Tolong lanjutkan tulisan di bawah tentang opini sebagai kendala meditasi, dimulai tepat setelah kalimat terakhirnya.

▸ **KUTIPAN TERPILIH**
=-=-=-=-=

Sabtu, 10 Januari 2009

PROBLEMATIK BEROPINI: CARA MENANGKAP ULAR YANG SALAH



Don’t seek the truth, just drop your opinions
Pepatah Zen

Beropini adalah kendala meditasi yang dialami orang-orang yang suka membaca buku. Dan tentu orang semacam saya yang suka menulis juga termasuk yang mengalami kendala ini. Karena sudah jelas, membaca dan menulis itu tidakjauh berbeda. Keduanya suka mengutak-atik gambaran akan realita.

Saya tidak bermaksud mengolok-olok filsafat dan meremehkan minat baca buku. Hanya saja kita perlu waspada. Berargumentasi itu bisa dimotori oleh nafsu untuk berkuasa.

Dalam sebuah retret saya pernah berusaha untuk mengkonstruksi kembali pengalaman meditasi. Segala aktivitas selalu saya buat abstraksi singkatnya, walaupun selama retret tidak boleh menulis catatan atau jurnal. Namun saya berusaha untuk memanfaatkan jeda sesi dengan mereview kembali apa yang telah saya alami -- walaupun tanpa alat tulis dan secarik kertaspun.

Pedoman pertama yang saya gunakan untuk memulai sebuah retret adalah jangan ingin bahagia jika memang ingin bahagia.
Sebut saja ini jurus “Using No Way as Way!”.
Setelah beberapa saat bermeditasi, ada ketenangan.
Wah, jurus ini manjur”, pikir saya.

Di sesi berikutnya, saya gelisah dan meditasi menjadi kacau.
Semakin saya ingin menerapkan jurus ini, meditasi yang saya alami semakin tidak tenang.
Pada jeda waktu berikutnya, saya mencoba menganalisa. Ada sebuah kesimpulkan.
Wah, saya kacau karena melekati metode.
Lalu saya membuat jurus kedua, “No Using No Way as Way!” Saya hanya menambahi “No” didepan jurus pertama.

=-=-=-=-=

▸ **SEGMEN DATA**
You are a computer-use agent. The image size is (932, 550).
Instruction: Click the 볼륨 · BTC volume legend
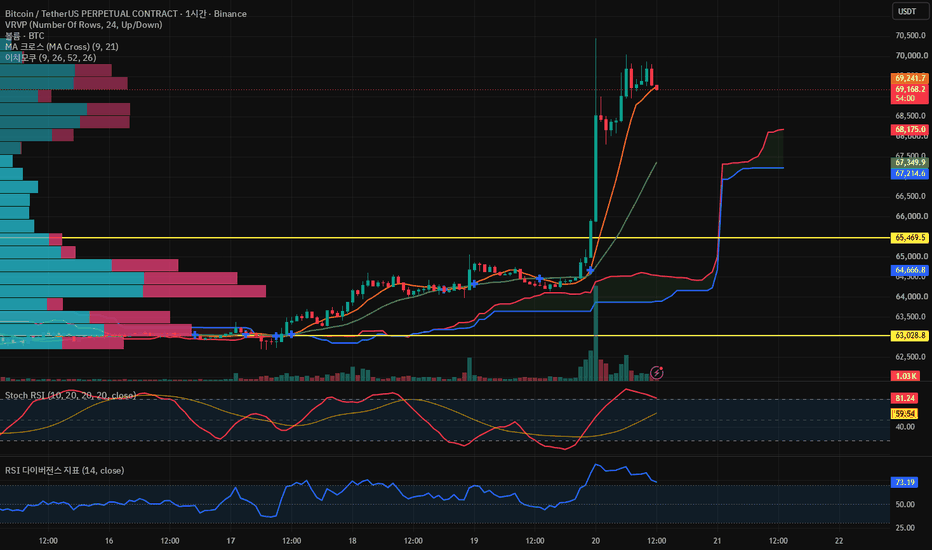24,36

=-=-=-=-=

▸ **JAWABAN YANG DIHARAPKAN**
Pada sesi berikutnya, saya bisa lebih tenang. Namun di sesi selanjutnya lagi, pikiran menjadi kacau kembali. Jadi bingung, apakah saya harus menciptakan jurus-jurus baru lagi. Akhirnya, saya tetap buat jurus baru lagi. Kali ini jurus itu tidak punya nama. Karena harus ada nama, saya terpaksa memberi nama “No Method”. Ini jurus tentang bukan jurus.

Selanjutnya, meditasi saya kembali tenang lagi. Tapi berikutnya sama lagi, saya tidak tenang. Saya harus menciptakan jurus-jurus baru, dan bingung harus memberi nama apa lagi. Mungkin akan “No No Method”. Berikutnya akan selalu berkembang menjadi “No” yang lainnya lagi.

Akhirnya saya menyadari, bahwa sebenarnya tidak perlu ada jurus. Cukup jangan beropini terus-terusan! Jangan peduli bisa memetik hikmah dengan buat abstraksi atau tidak.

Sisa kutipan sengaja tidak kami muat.